WORKING DATA:
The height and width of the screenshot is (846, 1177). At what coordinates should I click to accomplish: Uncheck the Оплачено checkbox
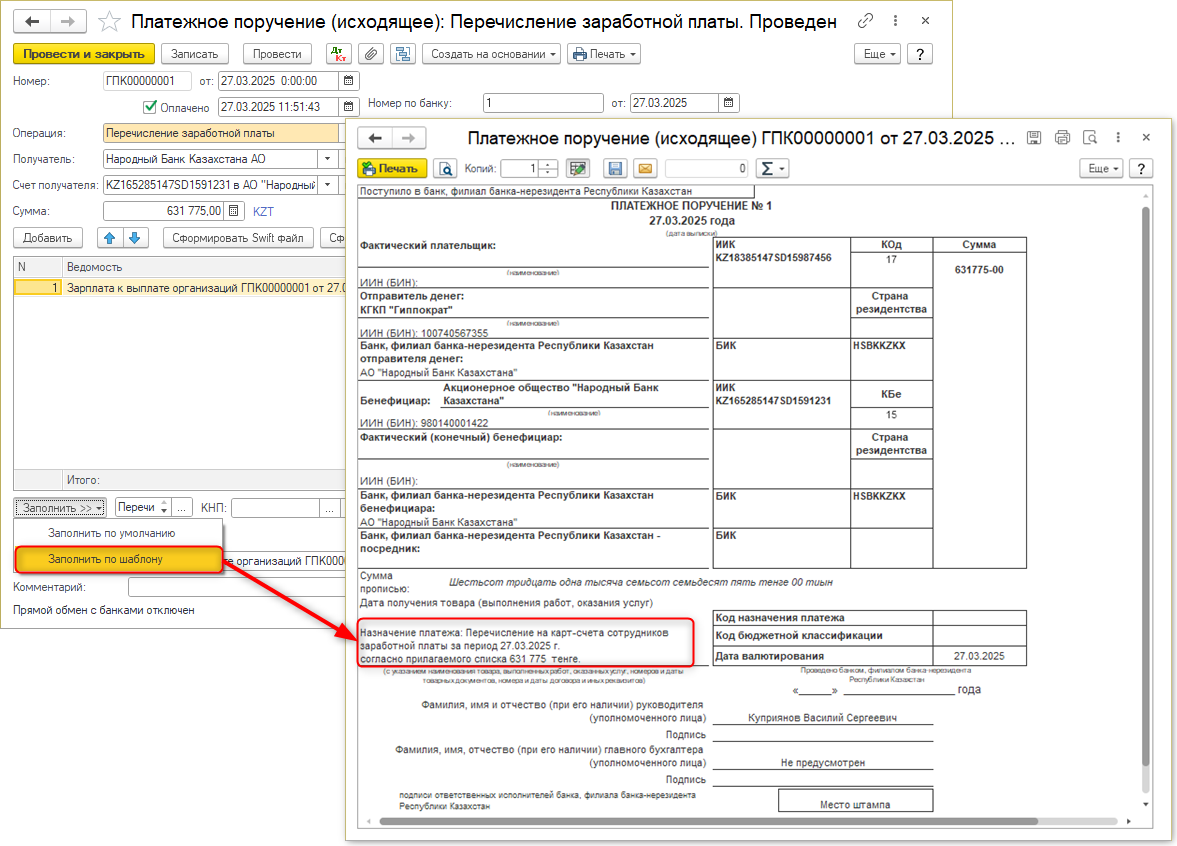coord(151,107)
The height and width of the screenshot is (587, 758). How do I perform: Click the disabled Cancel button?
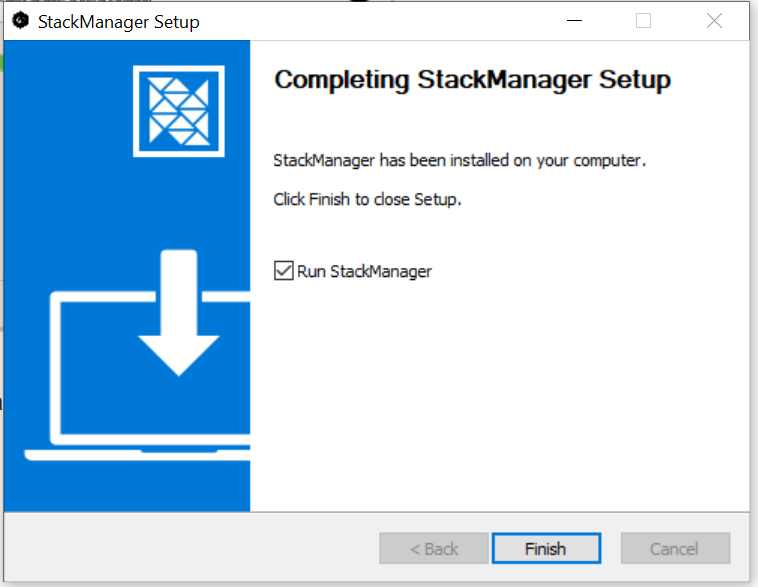tap(675, 549)
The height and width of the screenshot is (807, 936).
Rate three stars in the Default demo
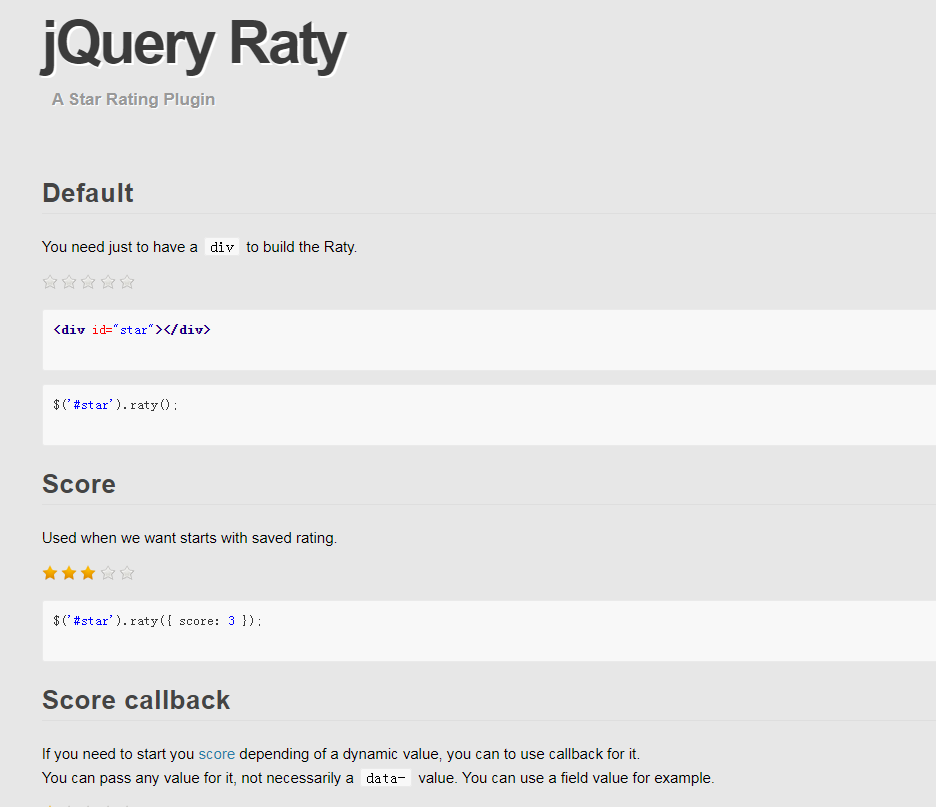[88, 282]
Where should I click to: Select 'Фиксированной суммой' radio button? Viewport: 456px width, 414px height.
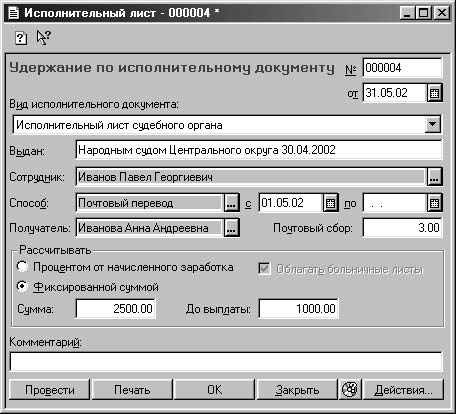coord(22,287)
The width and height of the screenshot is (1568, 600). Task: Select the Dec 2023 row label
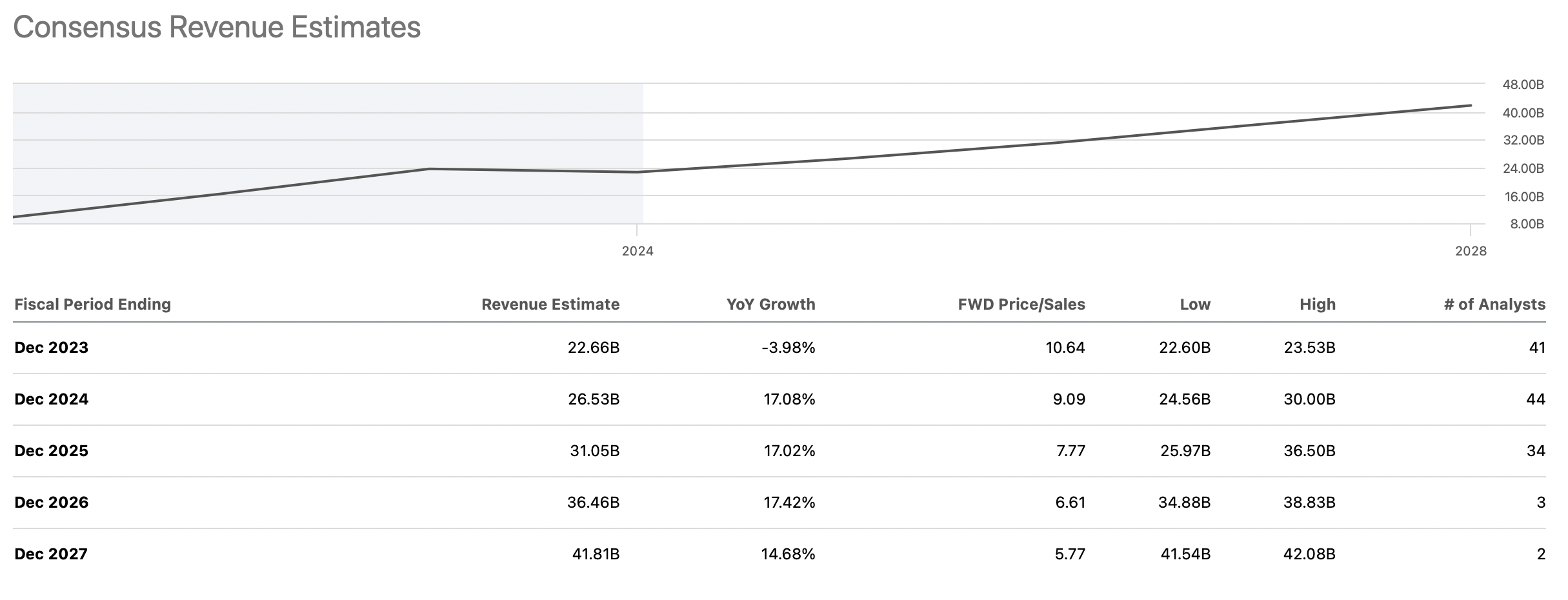51,348
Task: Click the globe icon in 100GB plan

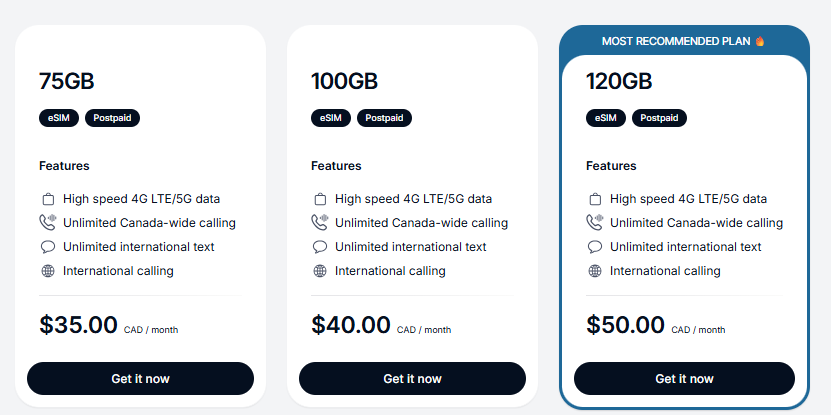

WORK ITEM: Because only the text is wanted, repeat all the entries exactly and leave out the pictures.

WRITTEN SOLUTION:
The height and width of the screenshot is (846, 1177). At what coordinates should I click to accomplish: Uncheck the Оплачено checkbox
coord(151,107)
The height and width of the screenshot is (587, 758). How do I perform: Click the disabled Cancel button?
tap(675, 549)
The height and width of the screenshot is (807, 936).
Rate three stars in the Default demo
[88, 282]
Where should I click to: Select 'Фиксированной суммой' radio button? Viewport: 456px width, 414px height.
coord(22,287)
The width and height of the screenshot is (1568, 600). Task: Select the Dec 2023 row label
51,348
Task: Click the globe icon in 100GB plan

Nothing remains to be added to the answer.